The implications extend past IDE plugins and terminal UIs. A CI pipeline can run Codex in full-auto mode and receive structured progress events that feed directly into build dashboards. A code review tool can intercept patch notifications and annotate diffs before they are applied. A second AI system can act as the “client,” programmatically approving or rejecting tool calls based on its own analysis of the proposed action.
The Friction That Remains
The externalized protocol does not eliminate all integration complexity. The Codex model itself (codex-1) is not open-weights; it runs through the OpenAI Responses API, which means the agent loop depends on a paid external service. Custom tool definitions require modifying the harness source or waiting for an extension API. The session model supports multiple concurrent sessions, but session state is in-memory, so long-running agent tasks do not survive process restarts without additional persistence work.

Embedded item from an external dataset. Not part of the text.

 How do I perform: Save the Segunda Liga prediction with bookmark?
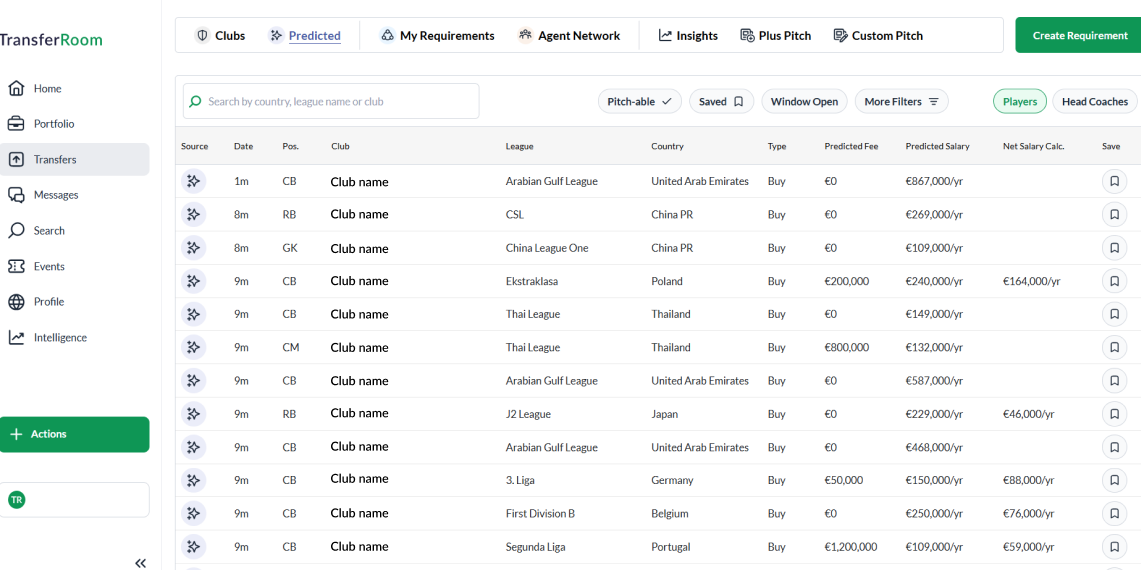pos(1114,547)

These are addressable problems, not design flaws. The core architectural choice, JSON-RPC 2.0 bidirectional over standard transports, holds up regardless of how the surrounding ecosystem evolves. If OpenAI or the open-source community ships an alternative model that speaks the same Responses API, the harness works without modification. If a new transport becomes preferable, the protocol layer is already decoupled from the transport layer.
The Codex App Server is, in the end, an argument that the right way to build an AI agent harness is the same way the right way to build a language server was: define the protocol, publish the spec, and let the ecosystem do the rest. It took a few years for LSP to reach that outcome in the language tooling world. The agent tooling world is moving faster.